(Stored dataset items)
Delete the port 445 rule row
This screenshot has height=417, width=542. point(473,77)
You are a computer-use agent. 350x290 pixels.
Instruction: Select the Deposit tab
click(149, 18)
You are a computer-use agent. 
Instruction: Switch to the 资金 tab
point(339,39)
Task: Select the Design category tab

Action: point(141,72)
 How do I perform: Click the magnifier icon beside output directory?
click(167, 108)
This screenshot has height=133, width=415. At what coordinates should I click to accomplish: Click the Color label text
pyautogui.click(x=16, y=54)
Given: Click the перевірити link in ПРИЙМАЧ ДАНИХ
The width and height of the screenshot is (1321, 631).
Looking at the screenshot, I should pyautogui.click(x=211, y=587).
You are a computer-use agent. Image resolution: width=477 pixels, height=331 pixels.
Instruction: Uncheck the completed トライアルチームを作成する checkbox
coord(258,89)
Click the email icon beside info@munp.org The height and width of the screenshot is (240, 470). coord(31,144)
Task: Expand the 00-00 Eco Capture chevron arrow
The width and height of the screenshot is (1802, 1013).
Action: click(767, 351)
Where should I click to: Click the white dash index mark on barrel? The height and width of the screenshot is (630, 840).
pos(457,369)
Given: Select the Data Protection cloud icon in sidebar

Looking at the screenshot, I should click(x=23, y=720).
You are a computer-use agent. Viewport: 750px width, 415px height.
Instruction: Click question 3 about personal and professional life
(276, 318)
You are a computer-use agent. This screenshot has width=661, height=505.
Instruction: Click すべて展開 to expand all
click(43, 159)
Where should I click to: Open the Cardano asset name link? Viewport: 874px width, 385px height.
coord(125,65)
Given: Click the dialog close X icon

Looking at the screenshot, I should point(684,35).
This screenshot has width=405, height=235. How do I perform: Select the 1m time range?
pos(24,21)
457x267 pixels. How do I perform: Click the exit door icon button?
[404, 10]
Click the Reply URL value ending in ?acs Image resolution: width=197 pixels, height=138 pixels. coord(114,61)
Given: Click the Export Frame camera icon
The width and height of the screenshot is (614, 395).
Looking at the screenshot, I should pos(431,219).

### Task to complete
Go through the records above and copy every line holding the word "computer".

### Solution
You are a computer-use agent. 350x290 pixels.
You are a computer-use agent. 
You are a computer-use agent. Image resolution: width=477 pixels, height=331 pixels.
You are a computer-use agent. Viewport: 750px width, 415px height.
You are a computer-use agent. This screenshot has width=661, height=505.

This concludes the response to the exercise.